>> Start EXCERPTED PASSAGE

I hope you have enjoyed this website dedicated to celluloid purses. This website is a work in progress and is not perfect. As I learn more, I update it. If you find an error, whether grammatical, typographical or factual, please do not hesitate to e-mail me.

If you have any questions, please see below. Hopefully the answer can be found here.

Q: Do all the purses on this website belong to you?
A: Unless otherwise noted, the purses pictured here do belong to me.

Q: I own celluloid purses and would like to share pictures of them with your website readers, what should I do?
A: Fabulous! I’d love to share your celluloid purses on this website. What I will need is two pictures: a close-up of the frame and an overall shot of the purse. If you just have the celluloid frame, you can send one picture. If possible, please photograph the purse against a plain background. This allows the purse to really stand out. Gray, dark blue and black backgrounds work the best. The pictures should be at least 600 pixels wide. You can then e-mail the pictures to me. Please let me know if you would like me to list your name with the picture or if you prefer to remain anonymous.

>> End EXCERPTED PASSAGE
>> Start INFORMATION SHOWN

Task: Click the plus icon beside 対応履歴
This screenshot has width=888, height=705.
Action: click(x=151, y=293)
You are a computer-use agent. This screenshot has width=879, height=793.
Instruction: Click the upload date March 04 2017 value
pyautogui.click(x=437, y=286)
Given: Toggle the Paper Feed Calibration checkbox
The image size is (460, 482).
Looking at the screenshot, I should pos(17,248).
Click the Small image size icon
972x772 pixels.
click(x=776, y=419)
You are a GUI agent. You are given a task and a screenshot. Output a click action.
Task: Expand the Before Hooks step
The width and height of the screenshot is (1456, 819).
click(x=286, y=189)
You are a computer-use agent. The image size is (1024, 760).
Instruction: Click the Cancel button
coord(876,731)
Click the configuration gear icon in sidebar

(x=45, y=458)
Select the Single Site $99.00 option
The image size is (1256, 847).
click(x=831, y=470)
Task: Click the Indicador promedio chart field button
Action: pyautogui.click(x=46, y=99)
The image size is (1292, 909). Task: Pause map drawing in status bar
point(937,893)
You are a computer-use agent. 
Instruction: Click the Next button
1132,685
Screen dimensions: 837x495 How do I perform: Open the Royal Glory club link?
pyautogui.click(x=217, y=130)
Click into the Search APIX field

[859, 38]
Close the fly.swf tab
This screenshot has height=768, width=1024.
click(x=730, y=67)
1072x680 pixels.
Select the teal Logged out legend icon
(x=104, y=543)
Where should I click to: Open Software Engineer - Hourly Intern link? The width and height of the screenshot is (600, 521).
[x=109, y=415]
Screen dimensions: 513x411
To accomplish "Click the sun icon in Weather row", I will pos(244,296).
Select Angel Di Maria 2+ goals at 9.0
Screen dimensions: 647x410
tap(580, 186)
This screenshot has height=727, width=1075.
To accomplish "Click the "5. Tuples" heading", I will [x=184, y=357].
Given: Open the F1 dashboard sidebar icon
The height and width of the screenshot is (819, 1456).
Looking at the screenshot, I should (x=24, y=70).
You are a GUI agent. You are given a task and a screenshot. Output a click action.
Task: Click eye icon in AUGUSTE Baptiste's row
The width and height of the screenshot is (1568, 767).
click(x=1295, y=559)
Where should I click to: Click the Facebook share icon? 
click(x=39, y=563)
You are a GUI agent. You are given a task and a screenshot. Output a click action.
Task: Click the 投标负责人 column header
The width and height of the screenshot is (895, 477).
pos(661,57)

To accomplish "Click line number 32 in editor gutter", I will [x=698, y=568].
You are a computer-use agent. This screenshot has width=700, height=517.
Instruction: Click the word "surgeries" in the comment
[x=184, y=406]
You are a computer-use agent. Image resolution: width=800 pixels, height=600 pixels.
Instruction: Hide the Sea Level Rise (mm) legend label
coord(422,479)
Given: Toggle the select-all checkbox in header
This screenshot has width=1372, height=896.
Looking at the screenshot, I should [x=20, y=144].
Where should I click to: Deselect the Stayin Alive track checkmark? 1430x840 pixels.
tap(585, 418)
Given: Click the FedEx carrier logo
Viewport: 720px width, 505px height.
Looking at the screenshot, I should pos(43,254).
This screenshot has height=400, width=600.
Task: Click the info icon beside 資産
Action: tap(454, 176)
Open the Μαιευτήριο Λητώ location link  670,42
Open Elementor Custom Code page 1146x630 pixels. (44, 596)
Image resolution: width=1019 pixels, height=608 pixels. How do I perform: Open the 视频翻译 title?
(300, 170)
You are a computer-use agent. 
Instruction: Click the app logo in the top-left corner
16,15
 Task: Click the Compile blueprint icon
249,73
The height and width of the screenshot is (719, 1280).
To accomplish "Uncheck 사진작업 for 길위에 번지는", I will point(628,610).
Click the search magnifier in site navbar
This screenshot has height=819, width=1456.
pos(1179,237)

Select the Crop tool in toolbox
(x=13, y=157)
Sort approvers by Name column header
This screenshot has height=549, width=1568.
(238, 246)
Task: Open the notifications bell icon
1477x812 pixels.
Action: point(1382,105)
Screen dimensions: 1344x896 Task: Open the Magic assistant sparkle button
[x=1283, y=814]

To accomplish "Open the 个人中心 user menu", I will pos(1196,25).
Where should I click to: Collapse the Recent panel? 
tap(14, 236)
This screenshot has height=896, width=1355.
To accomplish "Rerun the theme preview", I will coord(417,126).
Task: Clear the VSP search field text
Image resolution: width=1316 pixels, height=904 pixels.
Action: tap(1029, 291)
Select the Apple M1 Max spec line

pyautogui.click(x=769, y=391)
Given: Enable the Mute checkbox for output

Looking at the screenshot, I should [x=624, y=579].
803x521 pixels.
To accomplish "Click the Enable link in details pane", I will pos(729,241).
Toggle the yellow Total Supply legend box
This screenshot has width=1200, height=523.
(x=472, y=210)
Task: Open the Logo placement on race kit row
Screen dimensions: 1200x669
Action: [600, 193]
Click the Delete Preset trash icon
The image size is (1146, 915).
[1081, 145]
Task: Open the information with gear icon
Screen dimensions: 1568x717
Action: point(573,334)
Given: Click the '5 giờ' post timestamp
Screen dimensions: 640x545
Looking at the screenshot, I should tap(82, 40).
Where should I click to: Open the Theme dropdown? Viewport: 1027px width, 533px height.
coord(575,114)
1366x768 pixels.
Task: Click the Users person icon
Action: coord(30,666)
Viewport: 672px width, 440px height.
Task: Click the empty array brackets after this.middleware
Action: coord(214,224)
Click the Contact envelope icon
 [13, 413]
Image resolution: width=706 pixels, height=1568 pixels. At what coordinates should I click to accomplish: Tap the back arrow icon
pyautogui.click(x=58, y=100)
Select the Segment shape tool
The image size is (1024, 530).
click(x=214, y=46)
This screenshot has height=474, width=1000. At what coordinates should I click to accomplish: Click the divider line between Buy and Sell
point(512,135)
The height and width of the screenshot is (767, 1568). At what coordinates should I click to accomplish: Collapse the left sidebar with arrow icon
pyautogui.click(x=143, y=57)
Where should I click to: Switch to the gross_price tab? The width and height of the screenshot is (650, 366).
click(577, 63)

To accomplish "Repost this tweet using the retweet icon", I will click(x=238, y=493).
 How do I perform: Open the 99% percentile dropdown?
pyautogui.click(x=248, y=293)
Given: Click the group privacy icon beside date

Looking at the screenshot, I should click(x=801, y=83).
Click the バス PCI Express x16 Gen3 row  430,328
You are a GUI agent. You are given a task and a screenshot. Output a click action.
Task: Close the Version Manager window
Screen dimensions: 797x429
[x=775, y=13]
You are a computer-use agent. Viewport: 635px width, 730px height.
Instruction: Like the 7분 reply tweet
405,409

>> End INFORMATION SHOWN

### TASKS
(a) Update the celluloid purse FAQ, starting with "A: Fabulous! I’d" and going on through "to remain anonymous.", and put "800 pixels" in place of "600 pixels".
(b) According to the celluloid purse FAQ, what two pictures are needed to share a purse on the website?
The listing isn't needed here.

### SOLUTIONS IN ORDER
(a)
A: Fabulous! I’d love to share your celluloid purses on this website. What I will need is two pictures: a close-up of the frame and an overall shot of the purse. If you just have the celluloid frame, you can send one picture. If possible, please photograph the purse against a plain background. This allows the purse to really stand out. Gray, dark blue and black backgrounds work the best. The pictures should be at least 800 pixels wide. You can then e-mail the pictures to me. Please let me know if you would like me to list your name with the picture or if you prefer to remain anonymous.

(b) A close-up of the frame and an overall shot of the purse.